Work instruction
When you reach the line that contains "Click the 4.0 mm thickness value" in the data below, start reproducing lines exactly, and stop after the line that contains "Switch to the Recent tab".

Extracted records
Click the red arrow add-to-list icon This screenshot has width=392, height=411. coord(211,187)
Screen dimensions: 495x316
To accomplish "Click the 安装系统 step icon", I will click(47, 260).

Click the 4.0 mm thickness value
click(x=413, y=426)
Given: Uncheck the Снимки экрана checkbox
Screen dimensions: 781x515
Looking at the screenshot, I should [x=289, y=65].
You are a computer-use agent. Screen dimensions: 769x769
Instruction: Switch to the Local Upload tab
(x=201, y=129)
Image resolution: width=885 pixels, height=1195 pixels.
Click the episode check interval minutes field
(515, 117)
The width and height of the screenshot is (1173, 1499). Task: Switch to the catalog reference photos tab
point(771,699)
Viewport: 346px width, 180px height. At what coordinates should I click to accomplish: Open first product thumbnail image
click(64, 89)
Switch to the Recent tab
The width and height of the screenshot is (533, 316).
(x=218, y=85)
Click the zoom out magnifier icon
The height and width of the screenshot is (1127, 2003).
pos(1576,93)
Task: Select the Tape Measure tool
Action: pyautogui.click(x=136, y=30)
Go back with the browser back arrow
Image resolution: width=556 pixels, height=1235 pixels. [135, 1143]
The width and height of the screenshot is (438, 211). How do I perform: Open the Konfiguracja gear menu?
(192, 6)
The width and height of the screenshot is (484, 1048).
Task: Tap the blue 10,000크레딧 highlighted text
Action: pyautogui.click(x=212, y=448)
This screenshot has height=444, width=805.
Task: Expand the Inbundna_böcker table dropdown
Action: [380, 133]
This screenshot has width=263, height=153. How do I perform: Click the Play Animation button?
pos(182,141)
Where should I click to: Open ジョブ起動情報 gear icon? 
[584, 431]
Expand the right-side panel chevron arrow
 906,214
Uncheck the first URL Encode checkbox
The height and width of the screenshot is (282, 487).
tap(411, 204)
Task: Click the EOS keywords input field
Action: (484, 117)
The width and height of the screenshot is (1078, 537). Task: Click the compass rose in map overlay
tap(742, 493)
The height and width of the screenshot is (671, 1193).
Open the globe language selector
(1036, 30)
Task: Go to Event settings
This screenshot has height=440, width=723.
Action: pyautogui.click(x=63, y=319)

Solved exercise
Click the 4.0 mm thickness value
click(x=413, y=426)
Given: Uncheck the Снимки экрана checkbox
Screen dimensions: 781x515
Looking at the screenshot, I should [x=289, y=65].
You are a computer-use agent. Screen dimensions: 769x769
Instruction: Switch to the Local Upload tab
(x=201, y=129)
Image resolution: width=885 pixels, height=1195 pixels.
Click the episode check interval minutes field
(515, 117)
The width and height of the screenshot is (1173, 1499). Task: Switch to the catalog reference photos tab
point(771,699)
Viewport: 346px width, 180px height. At what coordinates should I click to accomplish: Open first product thumbnail image
click(64, 89)
Switch to the Recent tab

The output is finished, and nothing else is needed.